What was happening was the Great Sheffield Hurricane – a freak weather storm which saw winds of 96 mph tearing through the city, and which is set to be recounted in a new book to be released later this year.

In little more than four hours three people would be killed, 98 houses destroyed, and almost two-thirds of buildings in the city damaged. More than 25 people were made homeless.

After the hurricane, Sheffield 1962

After the hurricane, Sheffield 1962

The Government was so concerned it declared Sheffield a national disaster zone.

The clean up bill was £1 million – at a time when £1 million was a lot of money.

Pylons, schools, railway boxes and a 150-foot Bramall Lane floodlight were all damaged.

Particularly badly hit were the Attercliffe, Crookes and Heeley areas.

Two men ascaped from their overturned lorry at Whiston, Rotherham; 1962 hurricane

Two men ascaped from their overturned lorry at Whiston, Rotherham; 1962 hurricane

“The damage was unbelievable,” says Haydn, a retired engineer and grandfather-of-four who now lives in Chesterfield. “By about 9am it had died down and I left the house because I had college at the old Pond Street tec.

“This huge crane there had been literally bent in two. It was extraordinary.”

Extraordinary is right.

Perhaps most so was while Sheffielders battled to cope with the blasts, neighbouring towns like Rotherham and Barnsley enjoyed a relatively pleasant morning.

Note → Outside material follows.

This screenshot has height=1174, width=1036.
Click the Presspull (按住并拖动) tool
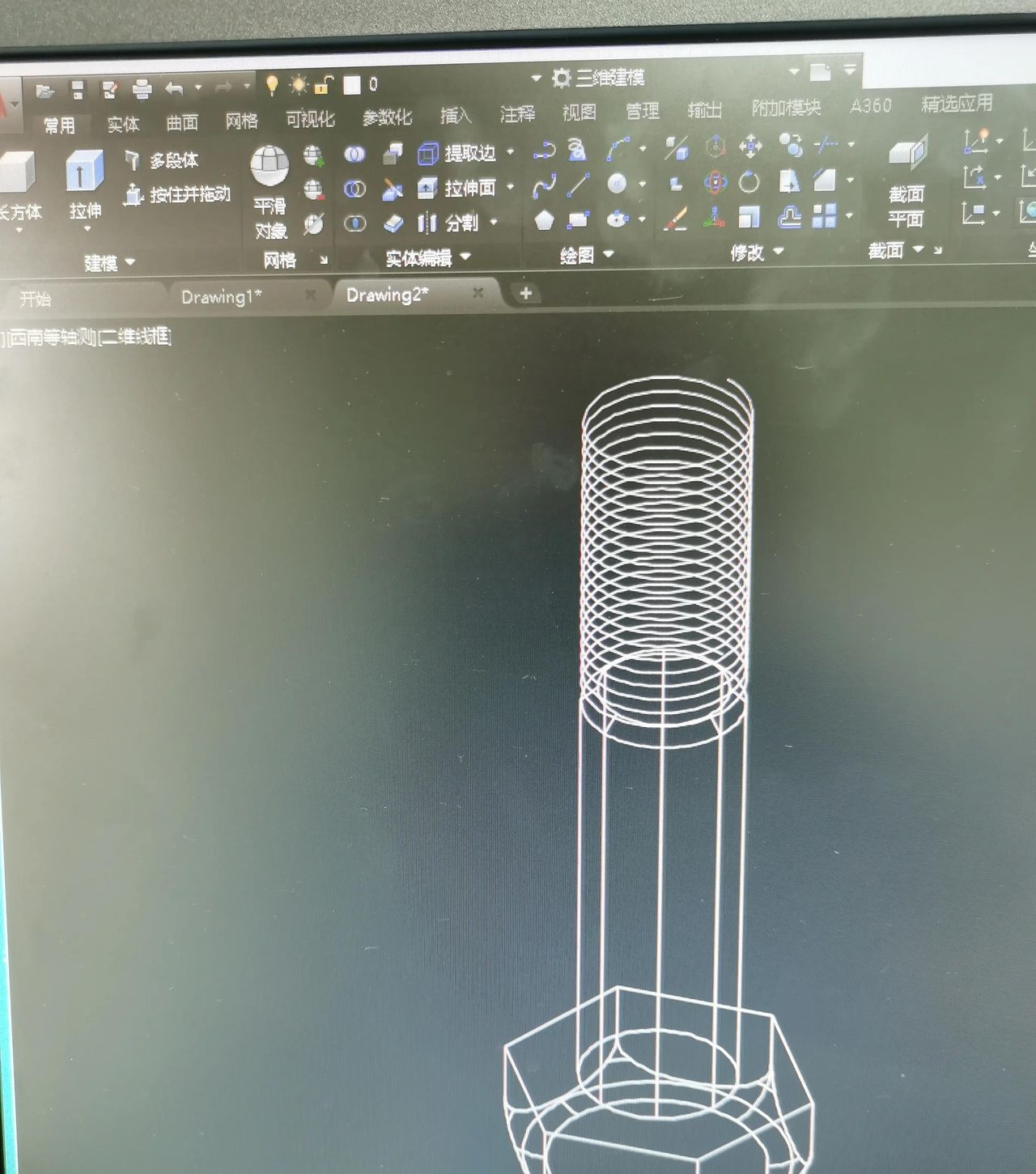point(177,194)
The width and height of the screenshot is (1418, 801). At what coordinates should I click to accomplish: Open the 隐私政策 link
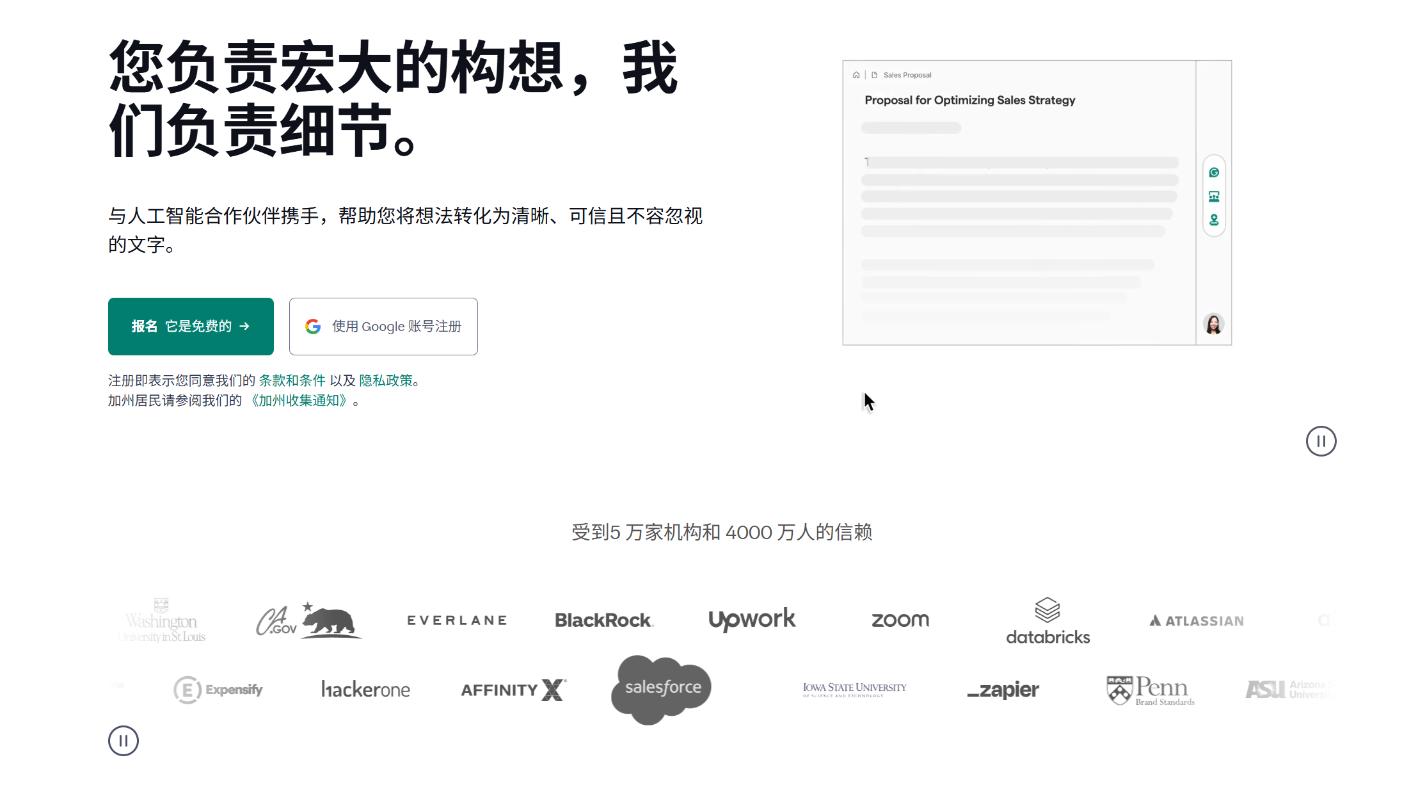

This was pure freak-of-nature stuff caused, experts have since said, by hot and cold airstreams being ‘bounced’ off each other across the Pennines.

“It’s undoubtedly one of the most bizarre episodes in Sheffield’s history – and this is a city that has had its fair share of bizarre episodes,” says Neil Anderson, son of Haydn and the author behind the new book, Dirty Stop Outs Guide To 1960s Sheffield.

“I’ve been interviewing people about the period for the book, and this is one of the things that really sticks out in their memories.

“It’s one of those where-were-you events that Sheffielders of that generation talk about.”

The new tome – a follow-up to the popular Dirty Stop Outs Guide To 1970s Sheffield – is a picture-heavy look at the town as it was in that period, from the nightlife and boutiques to the mammoth bus queues in Pond Street.

It was a time when The Beatles played in Gleadless, Pete Stringfellow was king of the clubs, and a new multi-sex changing room at clothes shop C&A Modes was causing no small amount of consternation.

“But the one memory which people kept coming back to was this hurricane,” says Neil. “So I decided it needed a chapter of its own.”

He’s now looking for anyone with any memories and pictures of the 1960s to get in touch with a view to contributing to the book.

“We can never have too much information or too many pictures,” says Neil. “I’m certain there’s a treasure trove of photos and memories out there.”

Anyone who thinks they can help should email ACM Retro at

the lost lives

ALL those who died during the freak hurricane did so after chimneys collapsed on them.

The youngest victim was 17-year-old John William Johnson, of Colwall Street, Attercliffe, who died in his bed after the structure fell on him. Rescuers including his dad, a neighbour and two police officers could not get to the lad after part of the upstairs floor collapsed sending them plunging to the ground.

In Brightside, Shirley Hill, the wife of local Reverend Colin Hill, died after being trapped by their home’s falling chimney. She was 30.

The third victim was 57-year-old Ida Stabbs who died in hospital after being trapped in bed in her Crookes home. Her husband Eric was seriously injured but pulled through.